─── Task input

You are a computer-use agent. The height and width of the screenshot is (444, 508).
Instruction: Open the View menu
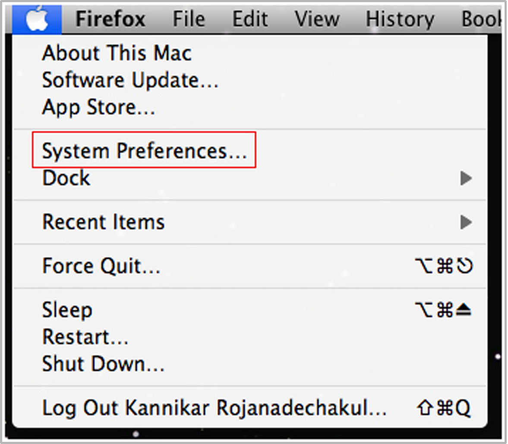317,20
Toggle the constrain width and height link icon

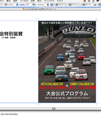click(x=95, y=5)
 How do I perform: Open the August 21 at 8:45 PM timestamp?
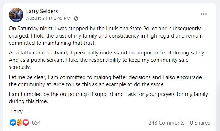pos(48,18)
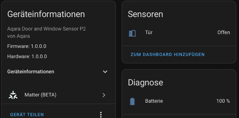Click GERÄT TEILEN
Image resolution: width=239 pixels, height=118 pixels.
point(27,114)
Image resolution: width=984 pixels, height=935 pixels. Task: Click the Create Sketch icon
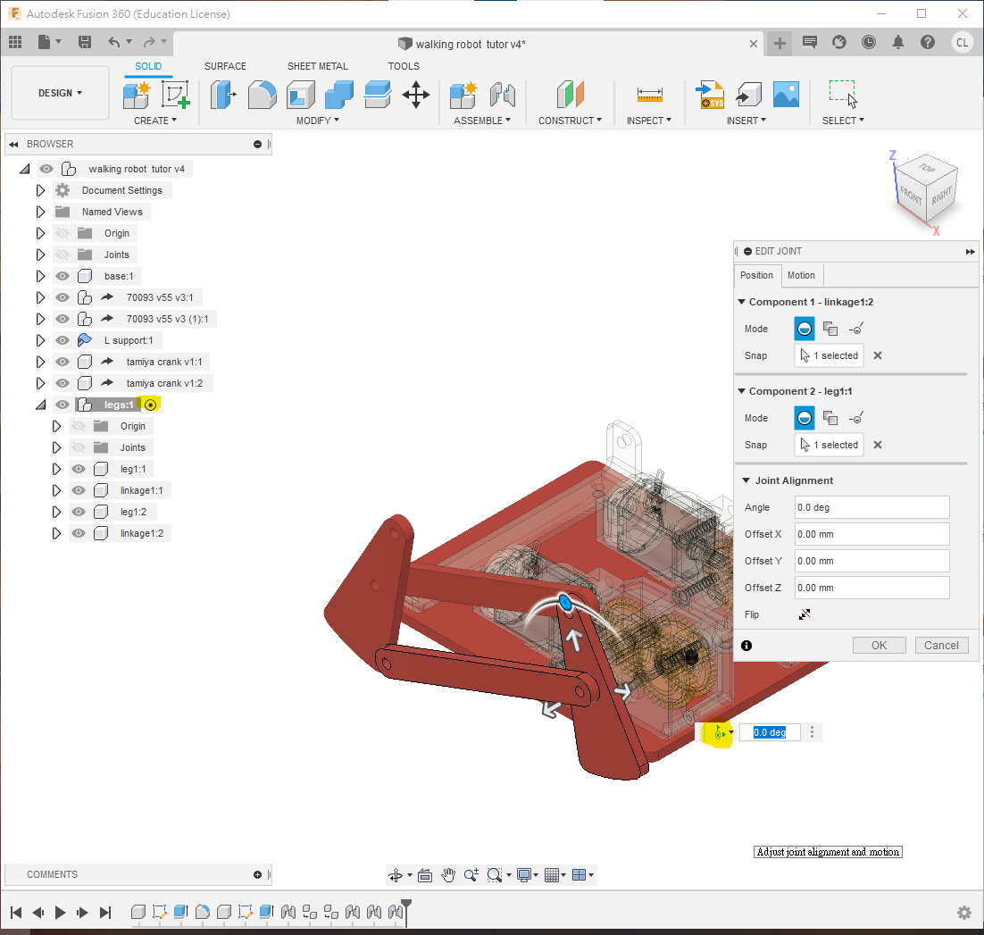pos(175,94)
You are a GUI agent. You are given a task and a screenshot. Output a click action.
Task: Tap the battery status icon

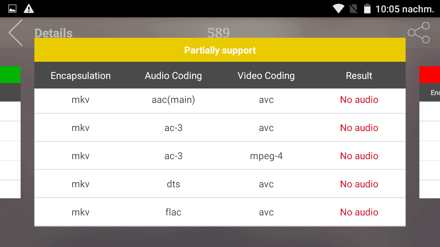[367, 9]
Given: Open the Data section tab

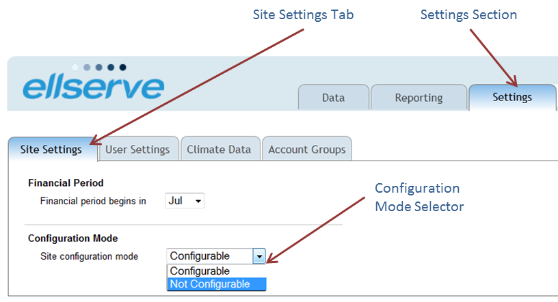Looking at the screenshot, I should pyautogui.click(x=333, y=98).
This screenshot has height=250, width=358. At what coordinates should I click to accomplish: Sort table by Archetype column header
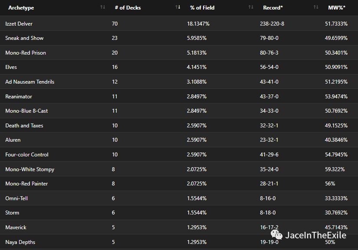tap(21, 8)
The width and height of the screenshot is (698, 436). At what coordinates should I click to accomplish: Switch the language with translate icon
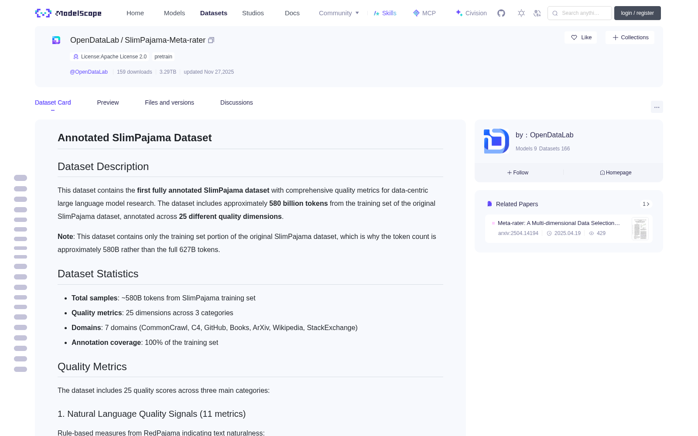tap(537, 13)
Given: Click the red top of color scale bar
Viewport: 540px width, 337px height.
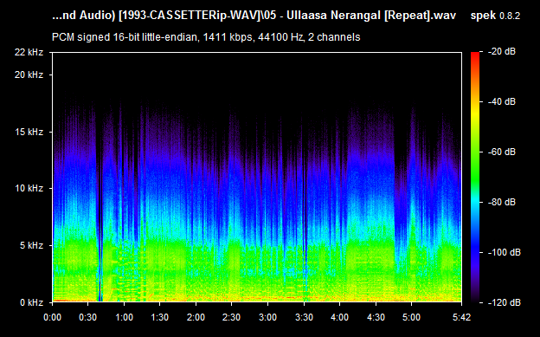Looking at the screenshot, I should pyautogui.click(x=475, y=55).
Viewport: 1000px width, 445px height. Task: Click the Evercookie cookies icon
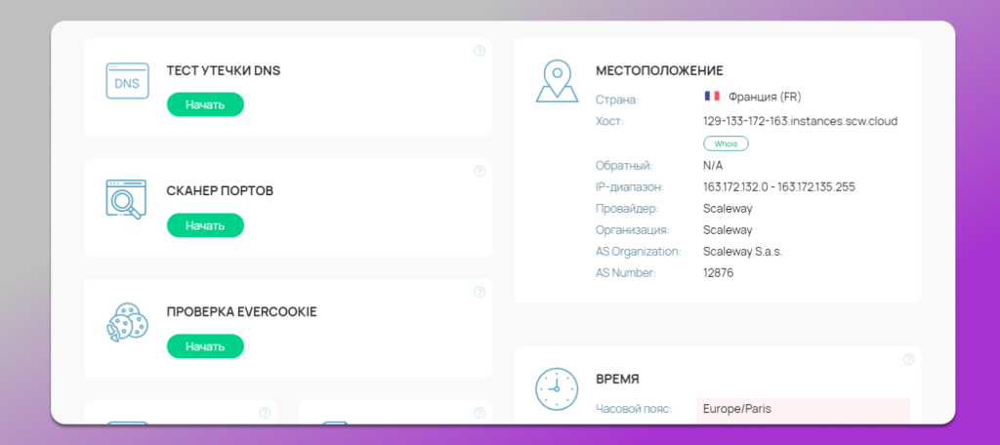pyautogui.click(x=127, y=320)
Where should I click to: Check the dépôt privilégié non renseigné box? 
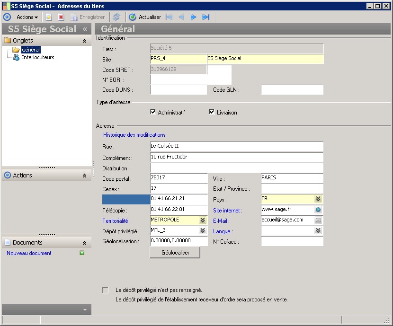click(105, 290)
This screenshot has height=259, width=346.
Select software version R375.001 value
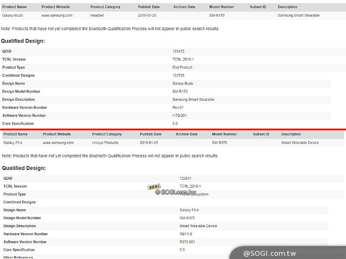click(188, 242)
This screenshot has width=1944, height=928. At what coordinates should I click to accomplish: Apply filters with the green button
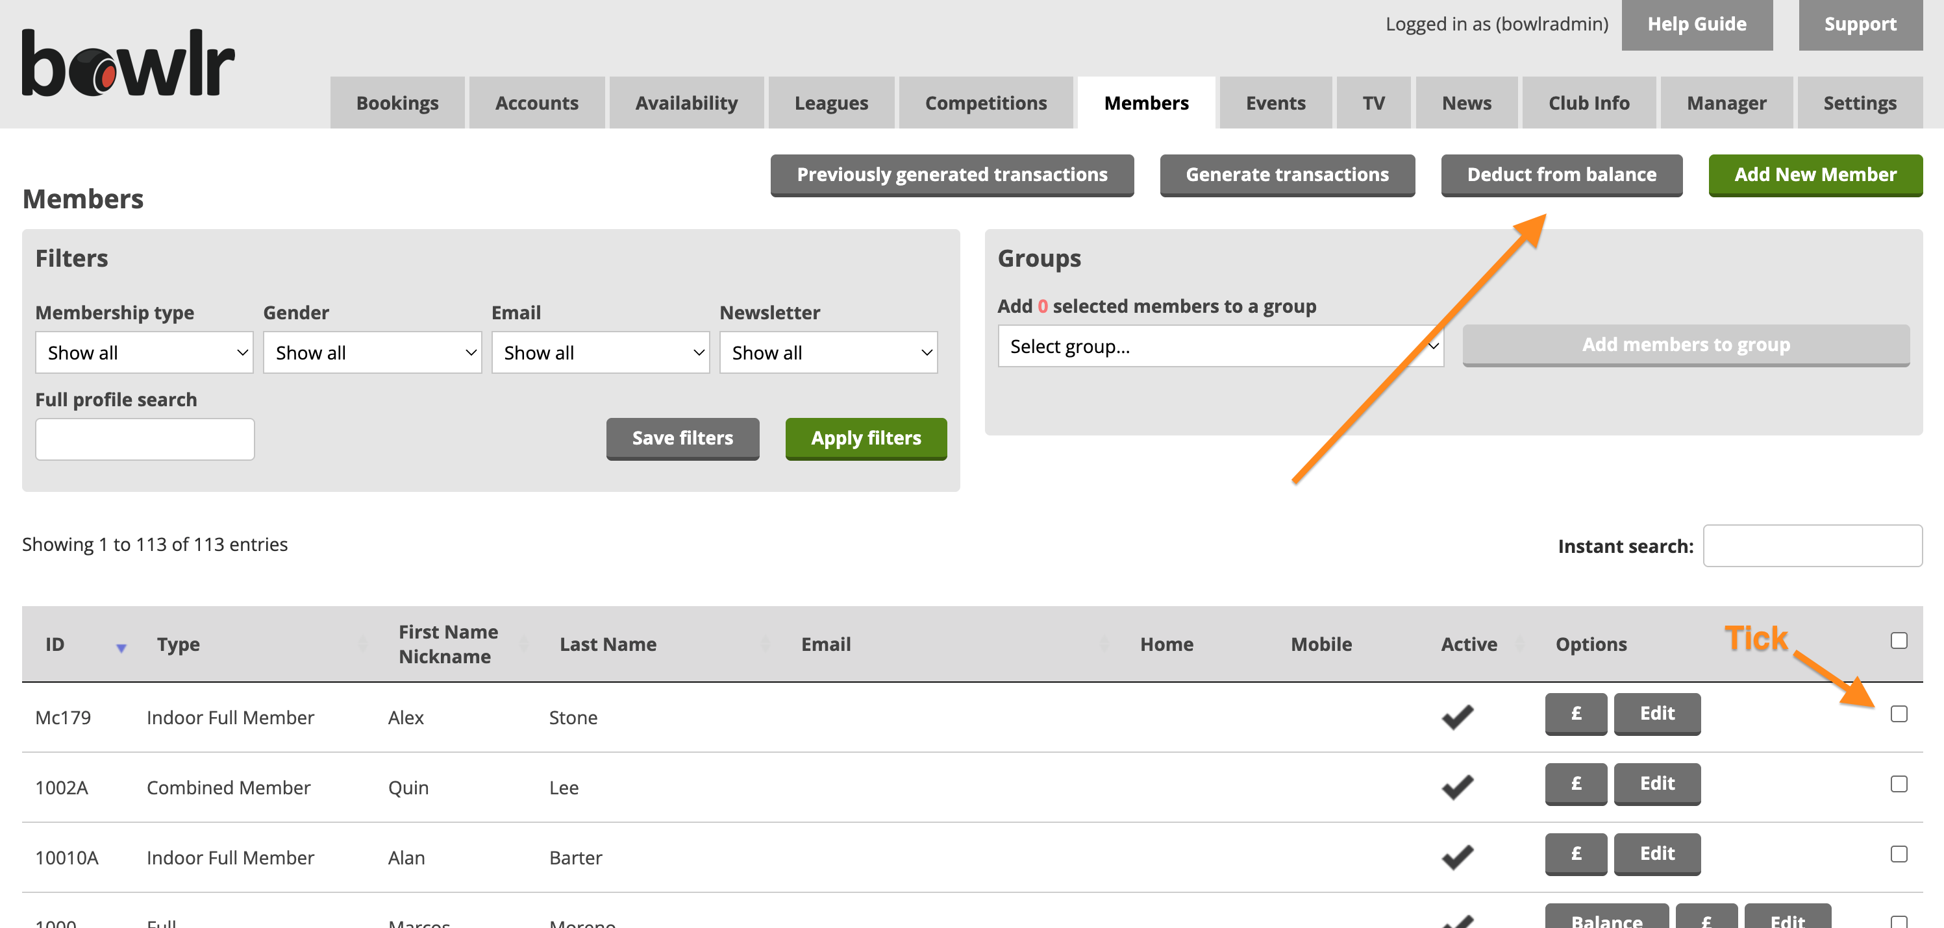pyautogui.click(x=866, y=438)
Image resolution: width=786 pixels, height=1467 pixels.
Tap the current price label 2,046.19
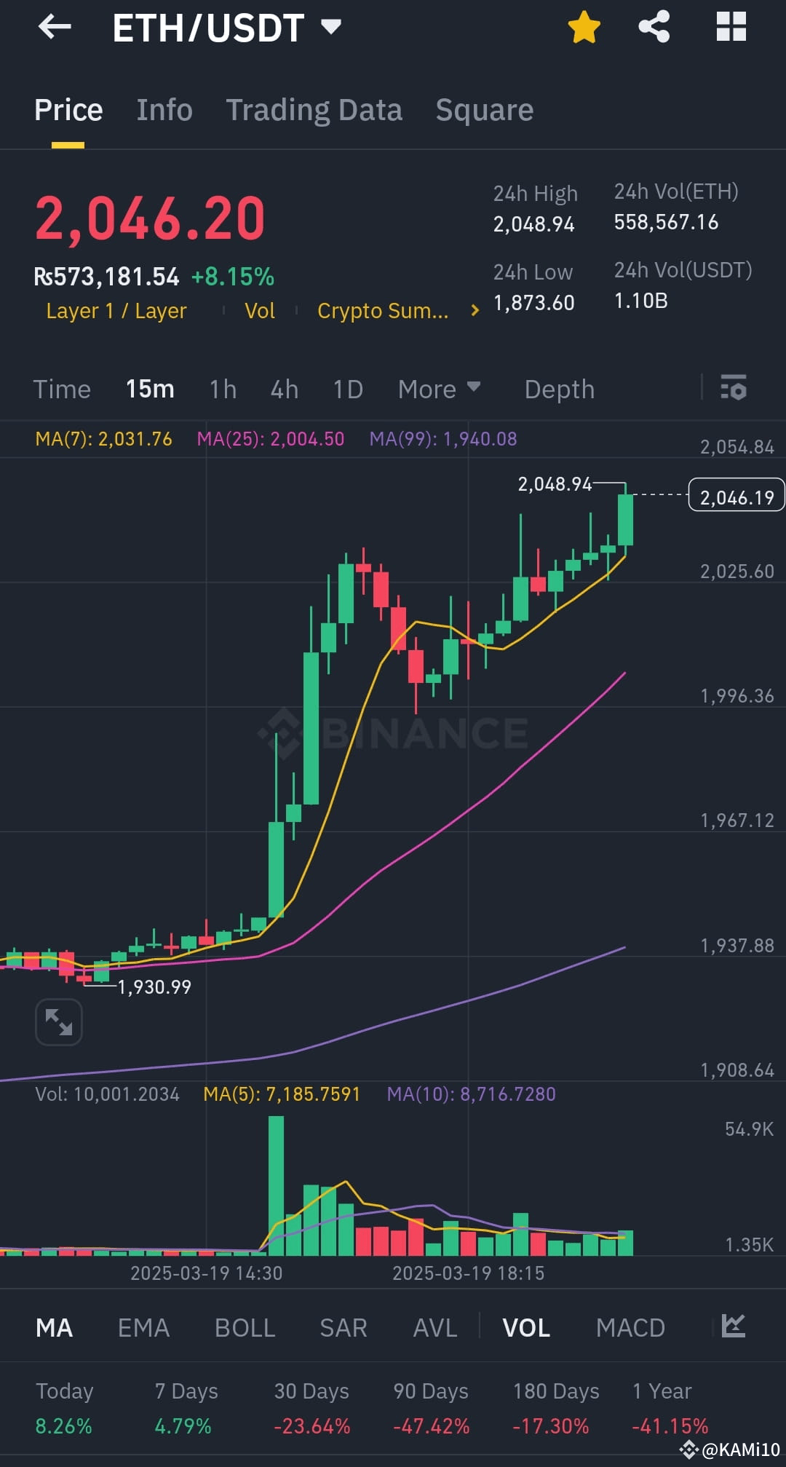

──────

What this task involves: Output exactly the lines above, beginning at the one with "You are a GUI" and stopping after the one with "Image resolution: width=786". Pictures are to be omitted.

Output for this task:
You are a GUI agent. You are given a task and a screenshot. Output a click action.
Task: Tap the battery status icon

[367, 9]
Given: Open the Data section tab

Looking at the screenshot, I should pyautogui.click(x=333, y=98).
This screenshot has height=250, width=358. At what coordinates should I click to accomplish: Sort table by Archetype column header
tap(21, 8)
The width and height of the screenshot is (698, 436). At what coordinates should I click to accomplish: Switch the language with translate icon
tap(537, 13)
Given: Click the red top of color scale bar
Viewport: 540px width, 337px height.
Looking at the screenshot, I should pyautogui.click(x=475, y=55).
Viewport: 1000px width, 445px height. Task: Click the Evercookie cookies icon
pyautogui.click(x=127, y=320)
Where should I click to: Check the dépôt privilégié non renseigné box? 
click(105, 290)
This screenshot has height=259, width=346.
Select software version R375.001 value
click(188, 242)
This screenshot has width=1944, height=928. At what coordinates should I click to accomplish: Apply filters with the green button
pyautogui.click(x=866, y=438)
Image resolution: width=786 pixels, height=1467 pixels.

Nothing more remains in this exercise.